Maintenance Mode¶

Overview¶

Maintenance mode provides a safeguard for operators performing critical operations that could potentially disrupt services or result in data loss. Before executing any high-risk actions on a node, operators should enable maintenance mode to minimize impact and ensure system stability.

States of the Node¶

A node in Sunbeam can exist in one of three states: Active, Maintenance, or Decommissioned.

Active: The node is fully operational, healthy, and actively contributing to the cluster.
Maintenance: The node remains part of the cluster, but safeguards are in place to ensure that its temporary unavailability does not impact overall system stability. Necessary precautions, such as disabling services or redistributing workloads, have been applied to make the node safe for maintenance operations. Once the maintenance operation is complete, the operator should disable maintenance mode to return the node to the Active state.
Decommissioned: The node is no longer part of the cluster and does not participate in cluster activities. A Decommissioned node does not impact cluster operations, as its responsibilities have already been reassigned.

By defining these states, Sunbeam ensures that operators can perform maintenance efficiently while minimizing disruptions to the system.

Note

The states here differ from the sunbeam cluster list output, which displays the roles enabled on each node. Maintenance mode states are dynamic because an operator can manually trigger operations on the cluster at any time. A node is considered to be in maintenance mode only if it passes all necessary checks to confirm its status. However, since operations can occur at any moment, a node’s status is not static.

Definition of Maintenance Mode in Sunbeam¶

In the Sunbeam architecture, each node in a deployment can assume one or more roles. When maintenance mode is enabled, Sunbeam ensures that all roles on the node reach a maintainable state before proceeding.

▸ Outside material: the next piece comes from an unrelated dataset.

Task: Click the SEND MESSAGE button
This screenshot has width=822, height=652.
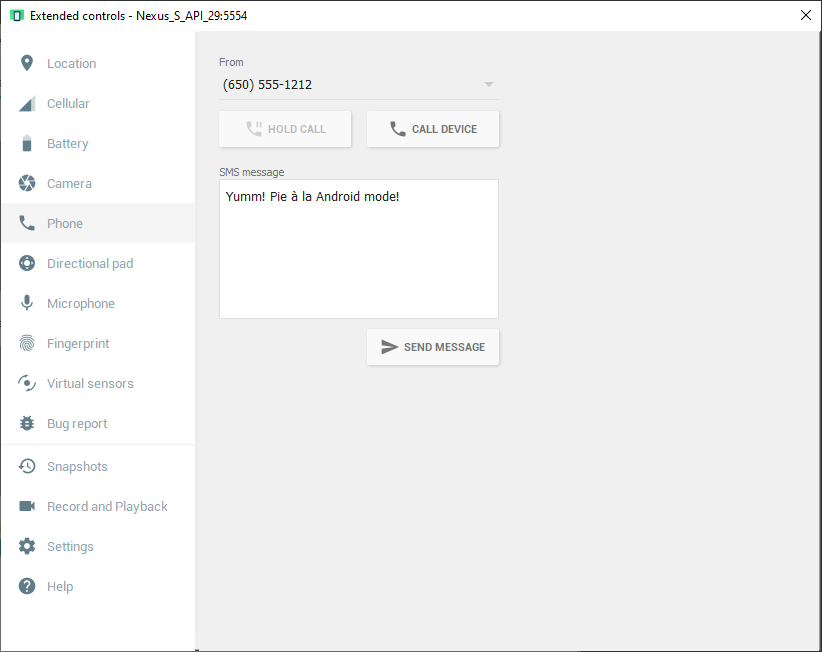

The following sections define the maintenance mode status for each role:

Compute Role¶

Nova compute status is set to disabled, preventing new instances from being scheduled on the node.
No instances are running on the node, ensuring that workloads are not affected during maintenance operations.
Hypervisor services remain active.

Storage Role¶

OSD (Object Storage Daemon):
- OSDs on the node must be ok-to-stop, ensuring sufficient redundancy to tolerate the loss of OSDs on the node. See ok-to-stop part in ceph administration tool for more information.
- (Optional) OSDs on the node must be either: - IN and UP - DOWN This allows the operator to decide whether the OSDs should remain active during maintenance.
- (Optional) Rebalancing is disabled to prevent automatic rebalancing from being triggered during maintenance.
Non-OSD services (MDS, MGR, MON):
- The number of running services must be greater than the minimum required for quorum, the numbers are 3 mons, 1 mds, 1 mgr.

Control Role (Future work)¶

The node should be in a state equivalent to running kubectl drain <node-name>, which will evict all of your pods from a node and mark it as unschedulable. See kubectl drain and kubectl cordon for more information.
No local Persistent Volumes (PV) should be served by the node.

Once all roles on the node meet these conditions, the node is considered to be in maintenance mode.